The negative shock to container demand is likely to disfigure the entirety of 2020 for the liner companies. Restructurings and insolvencies cannot be ruled out even among the largest operators. Any second-wave lockdowns would seriously disrupt attempts to get the market back to something like normality later on. Any longer-term restructuring of global supply chains could endanger the liner company business model based on ever-larger ships offering ever-greater economy of scale. The liners will be thanking their lucky stars that the fall in bunker prices is saving their cash flow as they manage supply to keep freight rates not far off their seasonal averages.

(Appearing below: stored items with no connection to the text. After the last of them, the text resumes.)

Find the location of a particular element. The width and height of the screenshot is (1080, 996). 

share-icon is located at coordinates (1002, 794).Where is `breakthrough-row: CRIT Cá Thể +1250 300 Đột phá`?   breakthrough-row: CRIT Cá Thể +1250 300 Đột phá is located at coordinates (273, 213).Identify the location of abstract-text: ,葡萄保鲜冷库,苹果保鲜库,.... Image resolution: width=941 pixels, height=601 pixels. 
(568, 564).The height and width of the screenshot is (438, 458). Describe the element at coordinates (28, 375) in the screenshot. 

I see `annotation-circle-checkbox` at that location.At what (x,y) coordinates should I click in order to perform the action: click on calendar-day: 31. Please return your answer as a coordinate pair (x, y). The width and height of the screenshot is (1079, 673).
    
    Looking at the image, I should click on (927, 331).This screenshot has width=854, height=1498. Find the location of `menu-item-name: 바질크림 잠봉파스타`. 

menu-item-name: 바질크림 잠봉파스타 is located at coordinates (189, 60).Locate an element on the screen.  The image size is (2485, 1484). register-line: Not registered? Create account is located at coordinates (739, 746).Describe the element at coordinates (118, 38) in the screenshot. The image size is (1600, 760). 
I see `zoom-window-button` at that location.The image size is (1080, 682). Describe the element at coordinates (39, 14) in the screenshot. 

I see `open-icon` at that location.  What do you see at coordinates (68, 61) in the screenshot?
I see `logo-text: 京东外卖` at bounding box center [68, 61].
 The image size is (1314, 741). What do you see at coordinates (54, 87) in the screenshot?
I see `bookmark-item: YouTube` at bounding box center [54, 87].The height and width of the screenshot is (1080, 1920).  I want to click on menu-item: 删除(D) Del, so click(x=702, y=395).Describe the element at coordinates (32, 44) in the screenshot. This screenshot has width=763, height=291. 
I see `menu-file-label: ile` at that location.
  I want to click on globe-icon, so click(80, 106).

The bulker market will remain wedded to Chinese economic activity and thus should be the first to recover, reflecting China’s public health position. For instance, official statistics show that China’s crude steel grew 1.2% year on year to 234.5 Mn T in 1Q20, though the pace slowed from 3.1% on-year growth over January-February to -1.7% in March to 79 Mn T as companies were shuttered during lockdown. April data are expected to show a return to positive growth and the steel mills are expected to increase output to recover production losses from March as quickly as possible. With iron ore inventories at Brazilian and Australian ports looking very high, there is some validity to optimism for a revival of bulk carrier freight markets in the second half of 2020, even as the miners report lower recent freight volumes.
The Take Away
It’s going to take a while to sort this out, and the usual political shenanigans will interrupt the public health and economic solutions. One big difference between the inevitable recession the pandemic will cause and, say the 2008 global financial crisis has been the reaction of central banks and governments to guarantee liquidity. As things stand, there is little chance of a global credit crunch. Inflation is a distant prospect (but will be welcome when it arrives for negating the value of debt). So shipping falls back on its old certainties of the fundamentals of supply and demand. Manage supply to meet demand and survival, if not prosperity, remains a realistic prospect.